**Problem requirements**
Within the data that follows, set down exactly the lines from the one containing "At what coordinates" through the one containing "Given: Open announcements", both ends included.

**Records**
/---
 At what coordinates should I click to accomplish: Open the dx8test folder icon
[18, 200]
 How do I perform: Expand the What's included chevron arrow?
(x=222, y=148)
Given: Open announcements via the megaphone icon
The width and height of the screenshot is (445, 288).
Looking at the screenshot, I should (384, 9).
\---
/---
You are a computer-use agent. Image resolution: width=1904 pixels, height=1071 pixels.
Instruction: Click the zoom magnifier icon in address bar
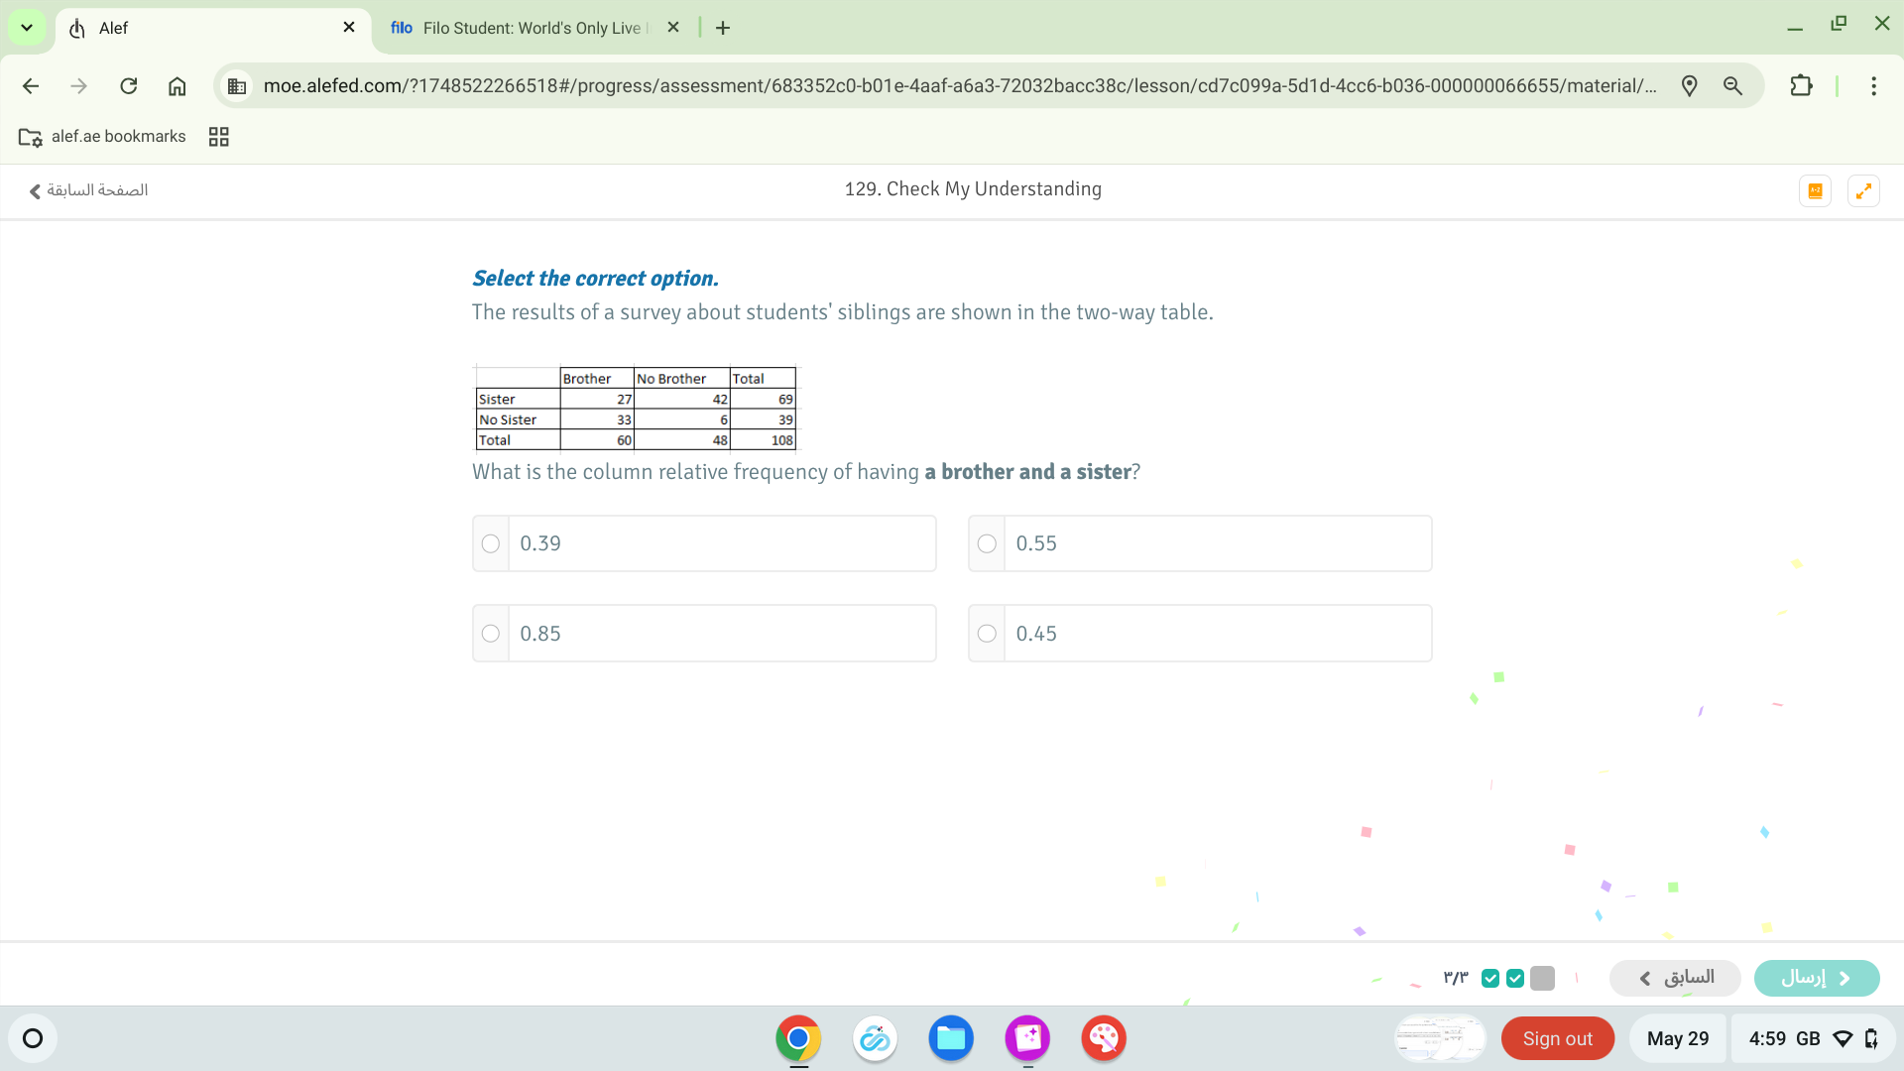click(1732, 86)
\---
**Reply**
 At what coordinates should I click to accomplish: Open the dx8test folder icon
[18, 200]
 How do I perform: Expand the What's included chevron arrow?
(x=222, y=148)
Given: Open announcements via the megaphone icon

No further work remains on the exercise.